22 会話の中の「感情の二重構造」
心理カウンセリングで、日常生活における人間関係などを相談するときは、その話題の中に登場する相談者の感情に焦点が当てられます。
ですから、相談者は、話題の場面での自分の感情だけに意識が向かいがちになります。
しかし、実際は、心理カウンセラーとやりとりしている自分にも感情は生じています。
心理カウンセリングに限らず、日常生活の中で、誰かに自分の経験などを話すときにも、「話題の場面での自分の感情」と「それを話す相手との間で生じる感情」という「感情の二重構造」があります。
心理カウンセリングでは、相談者は「話題の場面での自分」を理解することに意識が集中するので、「心理カウンセラーとの間で生じた感情」は話題の対象外としてしまいがちです。

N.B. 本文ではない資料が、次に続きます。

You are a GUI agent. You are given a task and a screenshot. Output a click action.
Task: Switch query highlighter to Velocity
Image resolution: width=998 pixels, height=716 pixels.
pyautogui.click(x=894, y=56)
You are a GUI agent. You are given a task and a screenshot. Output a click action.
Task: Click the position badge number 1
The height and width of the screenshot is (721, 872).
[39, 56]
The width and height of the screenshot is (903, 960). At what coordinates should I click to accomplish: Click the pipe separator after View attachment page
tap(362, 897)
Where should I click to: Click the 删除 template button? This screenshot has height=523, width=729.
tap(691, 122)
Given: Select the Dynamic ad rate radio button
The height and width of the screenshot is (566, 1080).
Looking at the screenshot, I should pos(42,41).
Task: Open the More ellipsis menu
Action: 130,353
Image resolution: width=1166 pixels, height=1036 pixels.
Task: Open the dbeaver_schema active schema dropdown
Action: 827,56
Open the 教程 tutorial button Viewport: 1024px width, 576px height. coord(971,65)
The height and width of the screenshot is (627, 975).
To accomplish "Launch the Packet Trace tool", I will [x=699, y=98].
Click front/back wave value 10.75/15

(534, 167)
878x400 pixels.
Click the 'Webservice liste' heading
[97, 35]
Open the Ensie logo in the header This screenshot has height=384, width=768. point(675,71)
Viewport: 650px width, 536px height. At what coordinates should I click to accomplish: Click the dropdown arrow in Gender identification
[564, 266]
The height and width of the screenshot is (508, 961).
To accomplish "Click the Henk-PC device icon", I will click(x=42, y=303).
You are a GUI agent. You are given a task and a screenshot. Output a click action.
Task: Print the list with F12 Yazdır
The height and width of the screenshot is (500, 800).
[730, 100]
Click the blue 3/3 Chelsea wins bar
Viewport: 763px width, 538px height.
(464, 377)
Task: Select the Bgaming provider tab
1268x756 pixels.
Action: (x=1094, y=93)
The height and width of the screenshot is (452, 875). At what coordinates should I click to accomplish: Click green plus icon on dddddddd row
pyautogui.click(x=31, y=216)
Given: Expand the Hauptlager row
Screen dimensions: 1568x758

また、人間関係で悩みがちな人は「その場で生じた感情は、その場でのやりとりの対象外にする」という傾向があります。
これらのことを理解し、自分に関わる感情の全てを、心理カウンセリングの場できちんと取り扱おうとすることが大切です。
そうしなければ、せっかく気持ちをスッキリさせるために心理カウンセリングを受けたのに、心理カウンセリングの場で生じた感情を蓄積させて苦しくなってしまいます。
「心理カウンセリングをやめたい」と思うようになったり、心理カウンセリングでの感情に対処するために、別の心理カウンセラーが必要になったりしてしまいます。
相手によって生じた感情は、そのときに、その相手との関係の中で解決することが理想です。
ただ、このときに注意しなければならないことがあります。
「ため込んでしまった感情は、相手にぶつけるのが当然だ」と考えるのは誤りだということです。
なぜなら、感情的になるのは、相手の責任というよりも、感情をため込んでしまいやすい自分自身の傾向が関係していることがほとんどだからです。
もし、日常生活で感情的になってしまったら、第三者的な人に話を聞いてもらい、まず、心を穏やかな状態へと回復させることが大切です。
その後、相手に伝える必要のある気持ちが残れば、それは伝えれば良いと思います。
第三者として心理カウンセラーを活用することもできます。
心理カウンセリング中に、心理カウンセラーに対して感情的になってしまっても、トレーニングを積んだ心理カウンセラーならうまく対処してくれるはずです。
ただ、心理カウンセラーも人間ですから、酷いことを言われれば、一般の人と同様に心は傷つきます。
ですから、自分が相談者、相手が心理カウンセラーという関係にあるからといって、何を言っても構わないということではないと理解しておくことは大切です。